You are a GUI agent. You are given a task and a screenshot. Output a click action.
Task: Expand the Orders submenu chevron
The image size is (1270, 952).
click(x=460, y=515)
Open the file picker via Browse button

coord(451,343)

[EXERCISE AIM] Nothing may be left out or altered: reproduce the complete listing.

[TASK SOLUTION]
You are a GUI agent. You are given a task and a screenshot. Output a click action.
Task: Expand the Orders submenu chevron
The image size is (1270, 952).
click(x=460, y=515)
Open the file picker via Browse button

coord(451,343)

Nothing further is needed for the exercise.